Pope Benedict XIII, 1394-1417
For many centuries at this time, the worst popes in the history of the office, committing the most heinous crimes against God and man, sat on the papal throne, and used their position not only to trample the flock, but to grasp ever more power, wealth, and licentious living to themselves. (Ten Horns, pg. 261).

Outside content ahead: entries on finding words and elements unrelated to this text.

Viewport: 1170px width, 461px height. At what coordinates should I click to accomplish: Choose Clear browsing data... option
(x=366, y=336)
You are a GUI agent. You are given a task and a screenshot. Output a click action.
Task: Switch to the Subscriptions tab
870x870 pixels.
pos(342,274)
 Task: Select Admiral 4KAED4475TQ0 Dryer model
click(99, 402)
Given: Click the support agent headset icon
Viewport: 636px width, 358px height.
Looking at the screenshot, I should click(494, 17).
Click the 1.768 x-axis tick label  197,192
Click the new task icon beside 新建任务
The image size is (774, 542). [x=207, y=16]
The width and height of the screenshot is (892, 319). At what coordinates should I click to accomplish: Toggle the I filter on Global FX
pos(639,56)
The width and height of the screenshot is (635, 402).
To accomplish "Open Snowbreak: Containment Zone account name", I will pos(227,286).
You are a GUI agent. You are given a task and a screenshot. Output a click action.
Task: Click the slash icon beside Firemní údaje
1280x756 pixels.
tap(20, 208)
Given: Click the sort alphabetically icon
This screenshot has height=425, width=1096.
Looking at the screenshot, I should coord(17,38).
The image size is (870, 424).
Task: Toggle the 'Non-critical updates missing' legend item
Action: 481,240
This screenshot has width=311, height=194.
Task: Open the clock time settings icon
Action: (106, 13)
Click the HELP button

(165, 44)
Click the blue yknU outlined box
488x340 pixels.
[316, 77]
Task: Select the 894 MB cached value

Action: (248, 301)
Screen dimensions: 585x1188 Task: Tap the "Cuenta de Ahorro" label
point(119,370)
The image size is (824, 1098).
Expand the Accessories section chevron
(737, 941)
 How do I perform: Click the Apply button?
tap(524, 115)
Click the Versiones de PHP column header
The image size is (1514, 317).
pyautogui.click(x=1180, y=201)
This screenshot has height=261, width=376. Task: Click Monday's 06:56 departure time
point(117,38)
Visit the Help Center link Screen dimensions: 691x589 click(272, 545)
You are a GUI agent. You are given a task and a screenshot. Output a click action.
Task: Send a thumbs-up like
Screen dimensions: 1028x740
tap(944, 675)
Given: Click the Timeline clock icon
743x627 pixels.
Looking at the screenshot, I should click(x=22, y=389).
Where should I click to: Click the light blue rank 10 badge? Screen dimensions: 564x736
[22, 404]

“In the year of our Lord 1408, when pope Benedict XIII did oppose the French church by tributes and exactions; the clergy, assembled by the command of King Charles VI decreed, That the king and inhabitants of the kingdom ought not to obey Benedict, who was an heretic, a schismatic, and altogether unworthy of that dignity: the which the estates of the kingdom approved, and the parliament of Paris confirmed by a decree. The same clergy also ordained that those who had been excommunicated by that pope, as forsakers and enemies of the church, should be presently absolved, nullifying all such excommunications, and this has been practised not in France only, but in other places also, as histories do credibly report. The which gives us just occasion most perspicuously to see and know, that if he who holds the place of a prince do govern ill, there may be a separation from him without incurring justly the blame of revolt; for that they are things in themselves directly contrary, to leave a bad pope, and forsake the church, a wicked king, and the kingdom.”
Junius Brutus, A Defence of Liberty Against Tyrants, part II (written in 1579).